• _TO BE DONE_
According to the MiniTransformer project description below, what is the title of the paper that introduced the original Transformer model?

• _DOCUMENT SECTION_
MiniTransformer

A from-scratch implementation of the Transformer architecture in NumPy.

Overview

MiniTransformer is a minimalist, pure-NumPy implementation of the original Transformer model introduced in the paper "Attention Is All You Need" by Vaswani et al. This project was built to demystify the inner workings of the Transformer by stripping away the abstractions of modern deep-learning frameworks such as PyTorch and TensorFlow.

The goal is to provide a clear, concise, and understandable codebase that demonstrates the core mechanics of self-attention, positional encodings, and the encoder-decoder stack.

✨ Features

Scaled Dot-Product Attention: The fundamental building block of the model.
Multi-Head Attention: Implementation of the mechanism to attend to information from different representation subspaces.
Position-wise Feed-Forward Networks: The fully connected feed-forward network applied to each position separately.
Sinusoidal Positional Encoding: The classic method to inject sequence order information.

• _DATASET EXCERPTS_

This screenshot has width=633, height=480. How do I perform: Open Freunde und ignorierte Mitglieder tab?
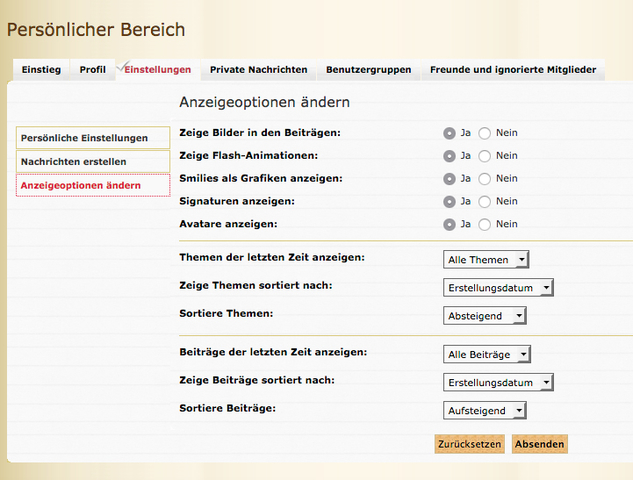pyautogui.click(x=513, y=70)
* * *
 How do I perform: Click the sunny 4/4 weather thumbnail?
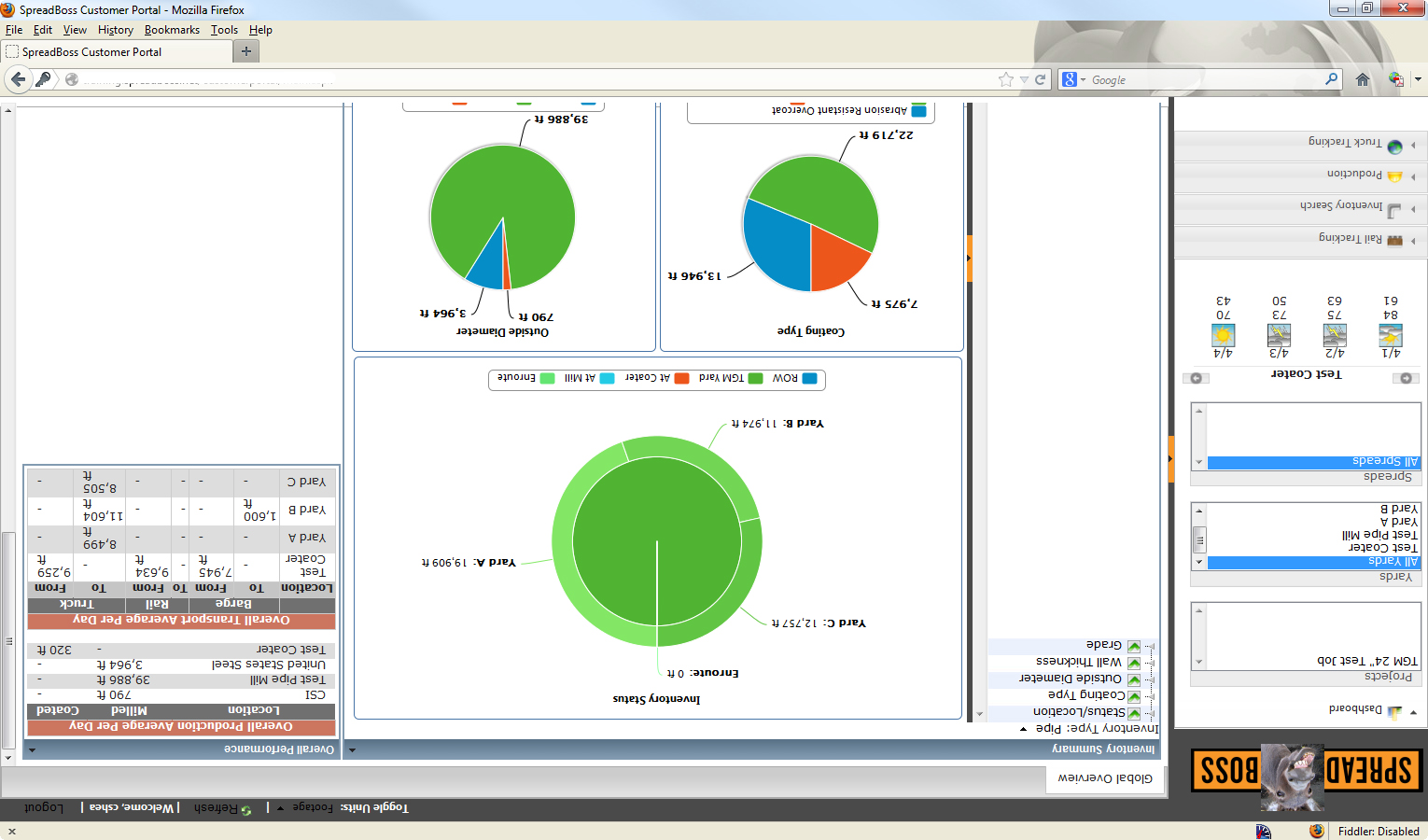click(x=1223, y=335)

• _TASK SOLUTION_
"Attention Is All You Need"